Please repeat the rows word for word, from the line containing "Viewport: 1367px width, 707px" up to and including the last line, leaving out the pictures.

==== Exercise data

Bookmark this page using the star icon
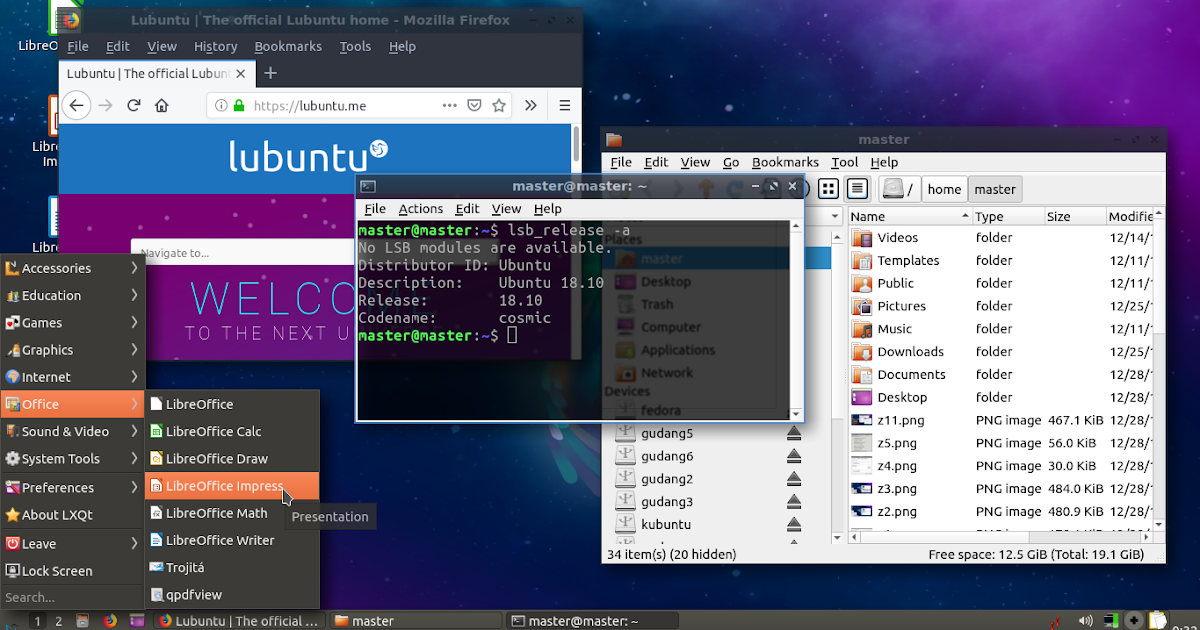 pyautogui.click(x=498, y=105)

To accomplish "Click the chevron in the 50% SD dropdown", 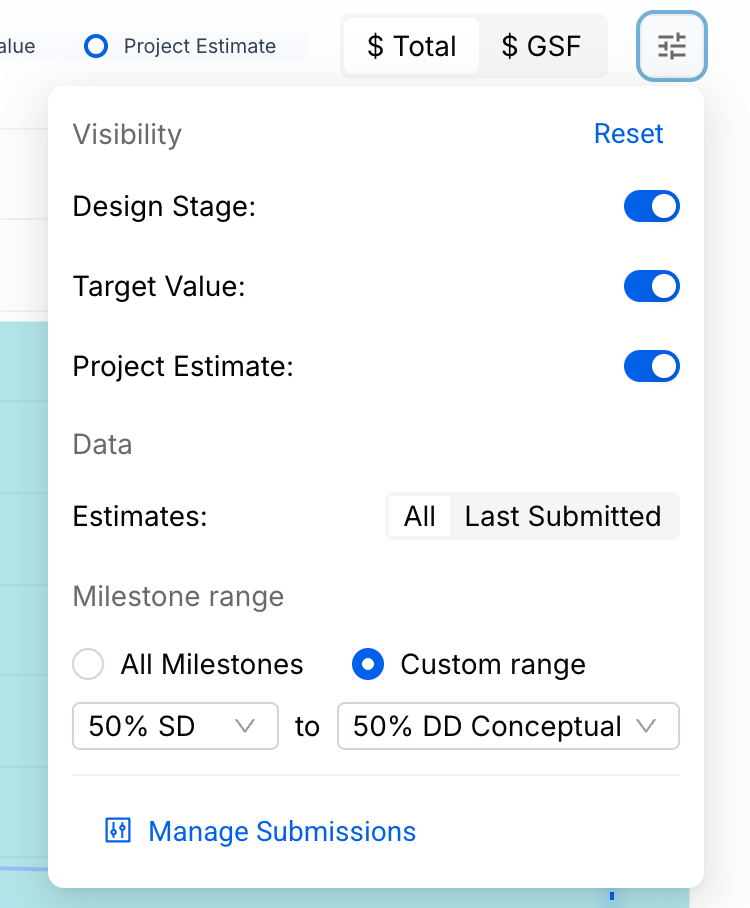I will point(245,726).
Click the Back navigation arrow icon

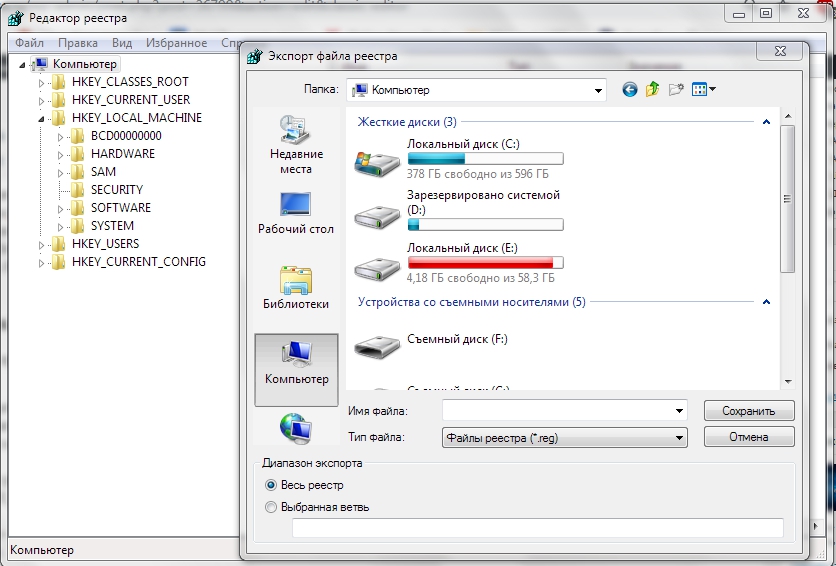pos(629,90)
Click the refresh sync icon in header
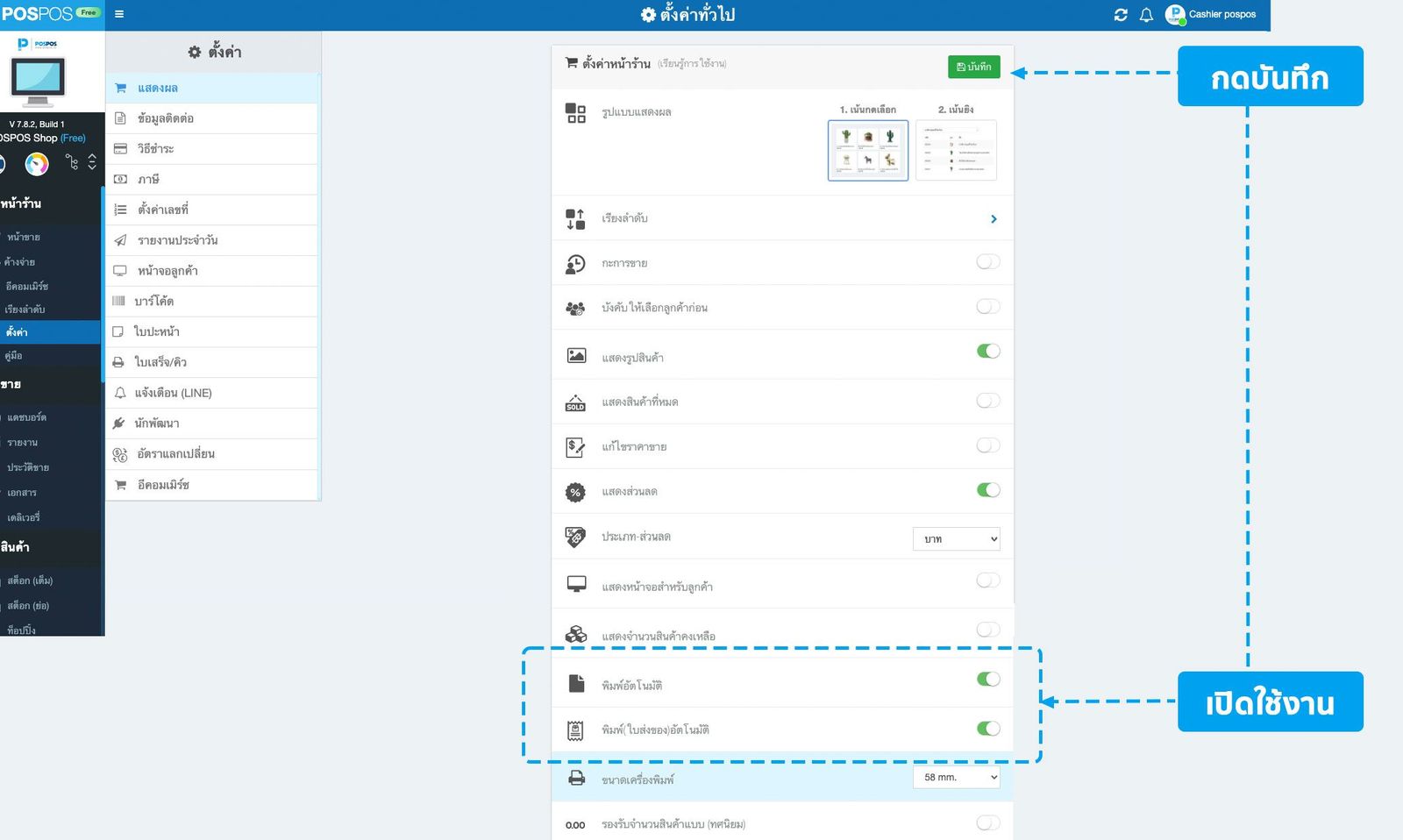Screen dimensions: 1403x840 1120,15
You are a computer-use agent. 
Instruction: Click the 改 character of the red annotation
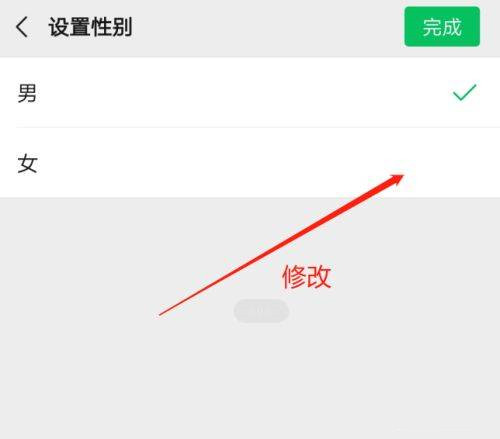click(319, 276)
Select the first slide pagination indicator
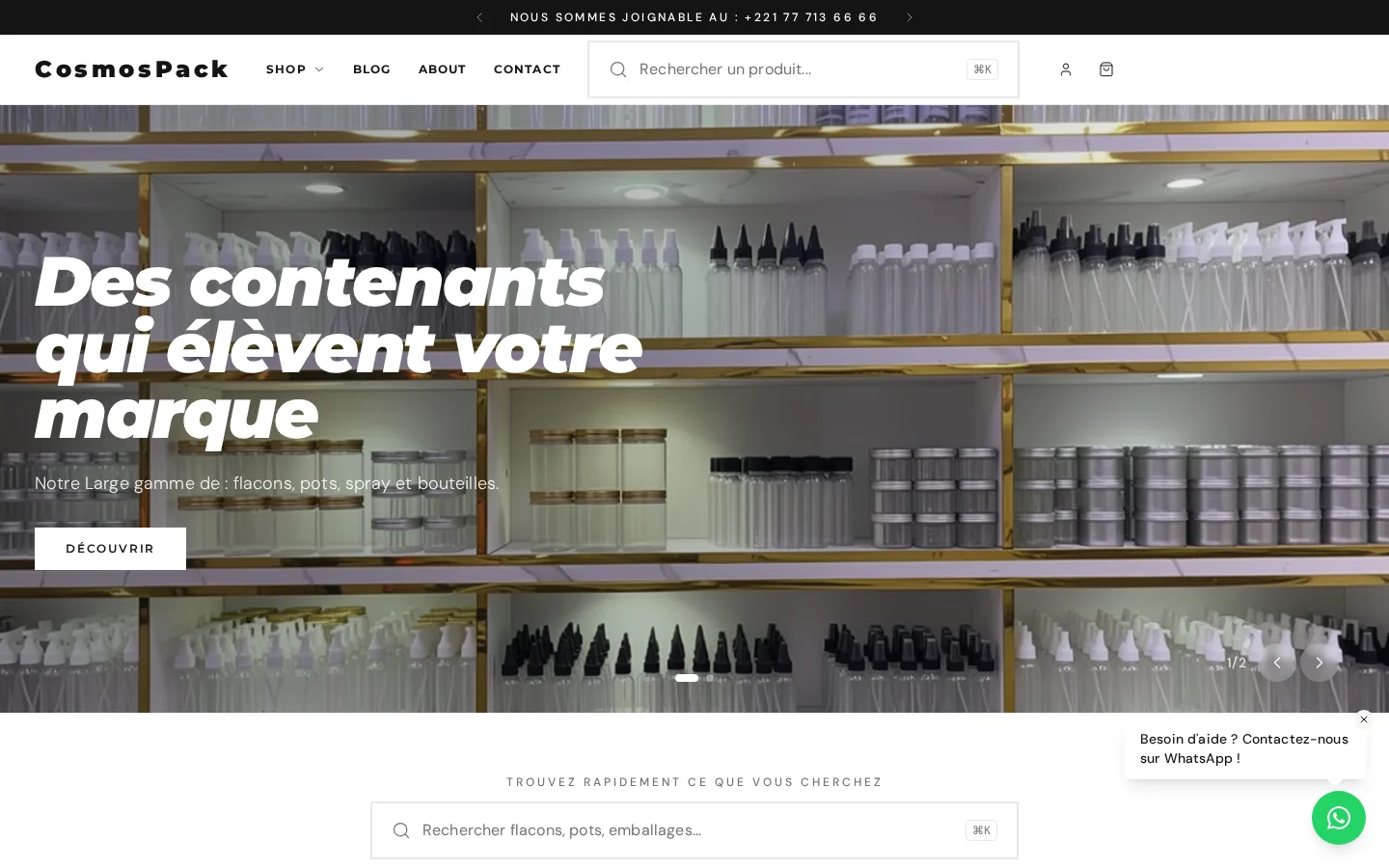 coord(687,678)
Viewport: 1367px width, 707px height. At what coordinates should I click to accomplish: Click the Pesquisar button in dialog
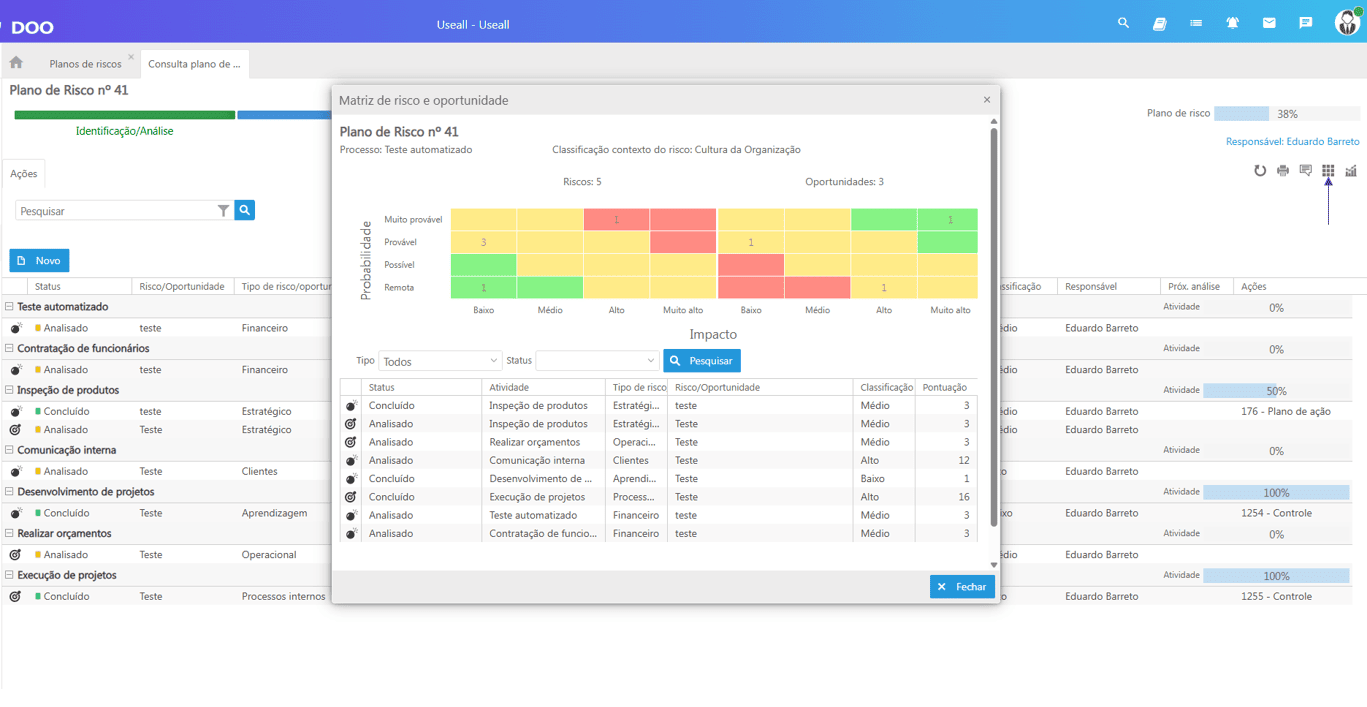point(702,361)
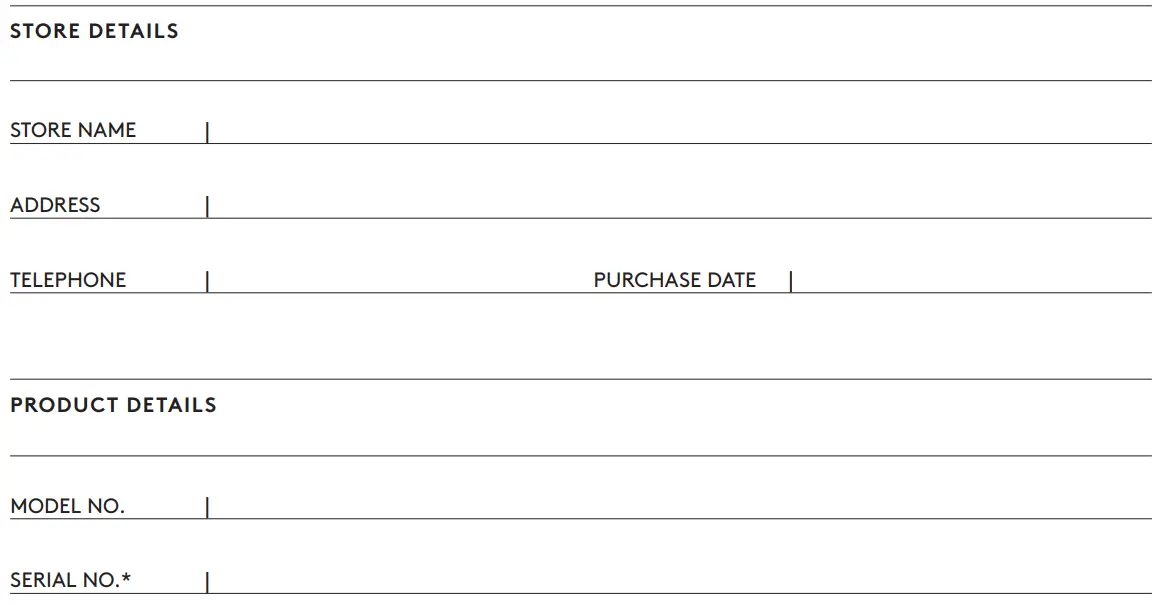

========

**Response below**
Viewport: 1367px width, 707px height. At what coordinates should I click to accomplish: Click the Pesquisar button in dialog
point(702,361)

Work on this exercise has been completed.